Selection |
Alright, it’s been way too long since I brewed something… So...
Let’s get to work.
The Context:
October Jobs Report.
It seems that companies have added about 271,000 jobs in October. This
sudden surge in the number of jobs added has been the fastest rate change yet
and as an effect has sent the unemployment rate to 5% which is the lowest level
since April 2008.
Ok, what does that mean?
Well, according to Economics, inflation rises as
unemployment goes down. I know sounds strange at first because we are used to
associating negatives with negatives… but Economics thinks otherwise.. for
every good, there is bad. Hence, as more and more people get employed, they
have money to spend, and as their spending ability increases, so does the
demand for things and hence price rise or inflation. Tada!
All right ok we understood that employment increases
inflation, what’s next?
Coming to that; USA’s central bank rate has been practically
0% for almost a decade now... 8-8.5 years actually. So now they want to
increase that. Now maybe you’re thinking, wait increase bank rate or as its
popularly called Fed rate in USA, wouldn't it increase the cost of loans? That would
make it harder for people to get their hands on more money, that’s bad, why
does USA want to do that??
Weeeelllll…. Inflation in USA has also come to about 0% and
now that there’s a sudden drop in unemployment, this inflation will go up and
they don’t want that to happen. Simple right? Wrong! Nothing is ever simple!
Think about it, if
inflation goes from 0 to 0.5 or even 1% what’s the big deal? Growth and
inflation are directly proportional, so if inflation rises (up to a certain
extent, not like Zimbabwe) it means somewhere you are making growth. So the
story of wanting to keep inflation under check is bogus.
Wow, ok boss, so what does all this mean then? Why do they
really want to increase the fed rate?
I’ll tell you… because they want to look good.
For a stable economy, the Bank rate needs to be respectable,
well at least not 0. Japan’s central bank rate has been at zero for almost 15
years, and everyone knows Japan is a saturated economy. They don’t want the
same to happen to USA.
Alright… We get it now... so they want to give the Fed rate
a hike because they want to look good and look like they made a recovery from the
2008-09 crash. But if this make believe stunt is what they want to do, then why
didn’t they do this earlier?
Good question. Frankly, I believe they are doing this because
of the presidential elections. However, this post is about a conspiracy theory.
Now, where’s the theory??
The Theory
We know what the context is, how Recession, Recovery, Fed
Rate, Inflation, Growth and Unemployment are related to each other. And we also
know that unless Obama and his govt. show some proof of recovery, it will be
really hard to get a third term for the Democrats. So, there’s but one option
to show this for sure, increase the fed rate.

Given exercise A |
In the post about the Fed rate, how many jobs did companies add in October?
Given exercise B |
Please sum up the post about the Fed rate in two sentences.
Given exercise C |
Extend the post about the Fed rate from the point where it stops.

Supplied data |

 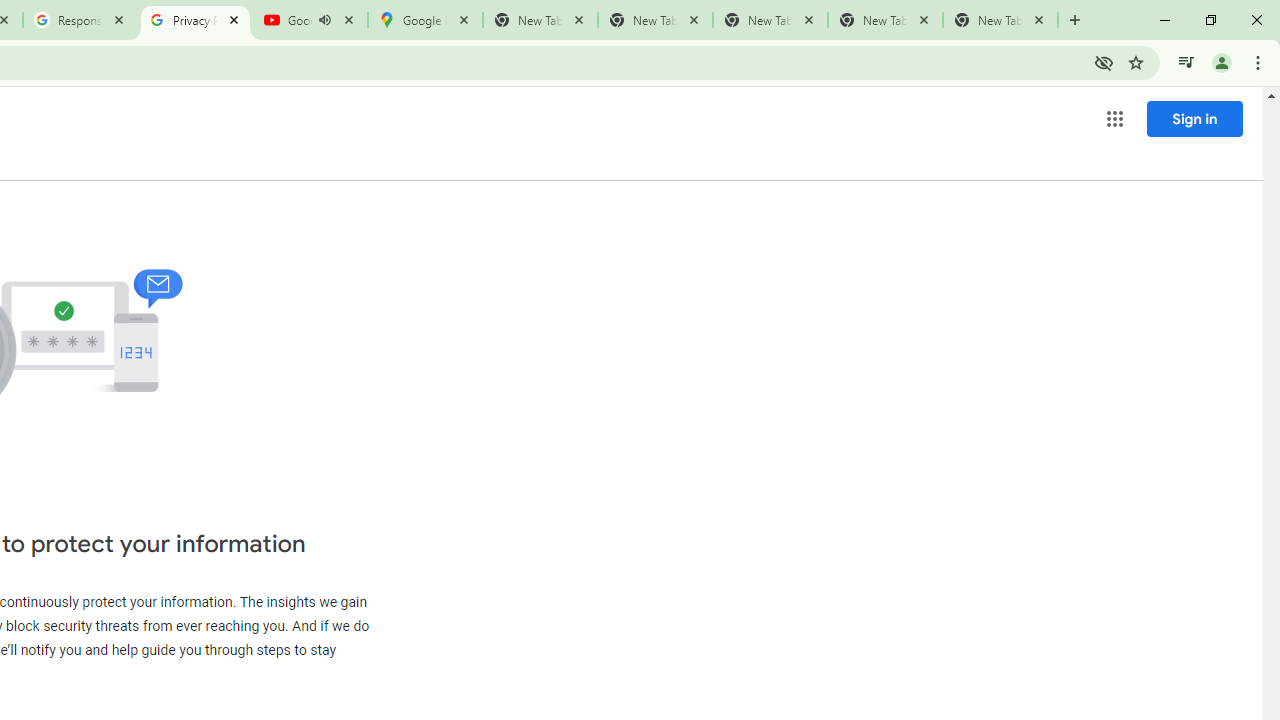 What do you see at coordinates (1000, 20) in the screenshot?
I see `'New Tab'` at bounding box center [1000, 20].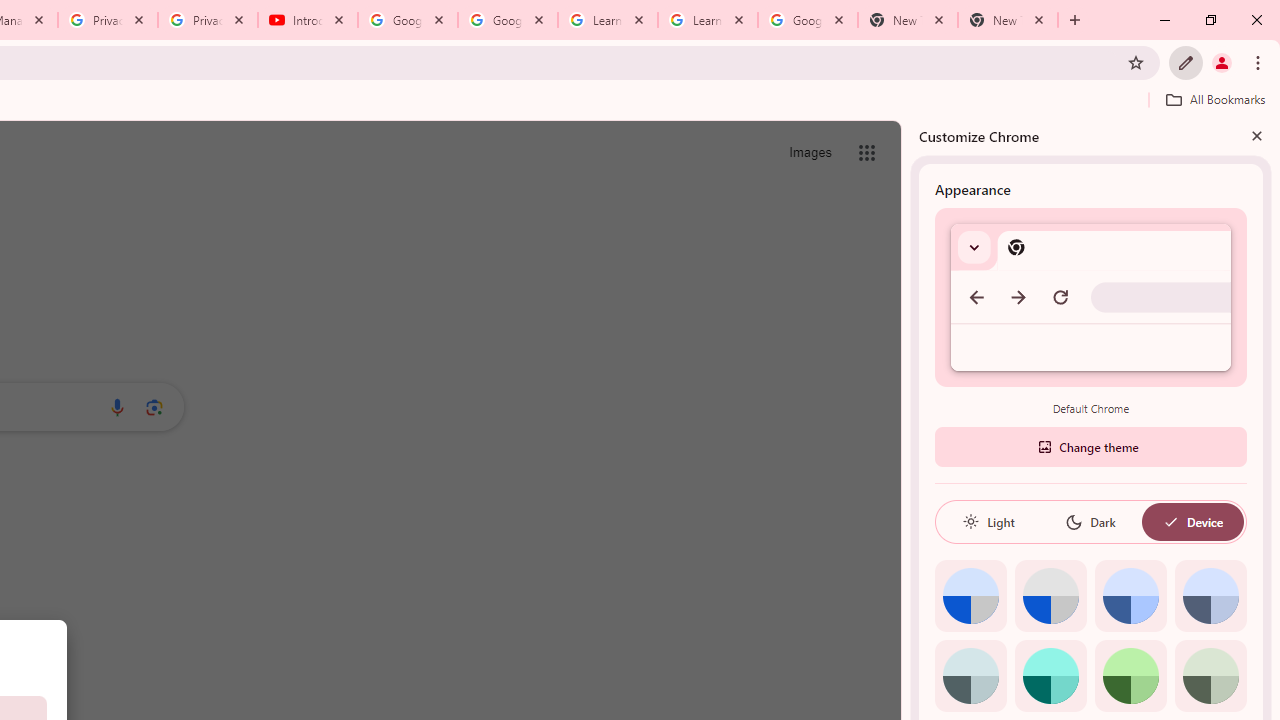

Exercise result A |
About 271,000.

Exercise result B |
The October jobs report showed about 271,000 jobs added and unemployment down to 5%, and since falling unemployment pushes inflation up, the US wants to raise its Fed rate, which has been practically 0% for about 8 to 8.5 years. The writer calls the inflation explanation bogus and argues that the hike is meant to make the economy look recovered, because the Democrats need proof of recovery to win a third term.

Exercise result C |
This might choke cash flow in the system but! And I mean a
serious But! This fed cut is not to choke or pour money into the common man of
USA, but it is to show the outsiders that USA is on track for recovery. We must
note that people are really wry of the situation. Japan is in a recession, China
is looking unstable, and India is still volatile. Everyone else is anyway
insignificant. So investors will put their money into USA.
But sir, what about the employment? The govt. can’t simply
cook it up, how did nearly 200 thousand new jobs come up within a month??
Ask yourself that question again! How did nearly 200
thousand jobs come up within a month?? Come on!!
I looked it up; the October jobs report a little and I found
and I quote
“White-collar businesses added 78,000 profession jobs. Health
care added 45,000 positions. Retailers took on 44,000 new workers, and
restaurants hired 42,000 people.”
I’m not chasing after everyone, but I got curious at the restaurants
and so did a little more digging. About three companies did 80% of this 42000.
And surprisingly, these three are Pizza Hut, Taco Bell and KFC. All three
belong to the same parent organization of Yum Brands, Inc.
Now about this Yum Brands, Inc.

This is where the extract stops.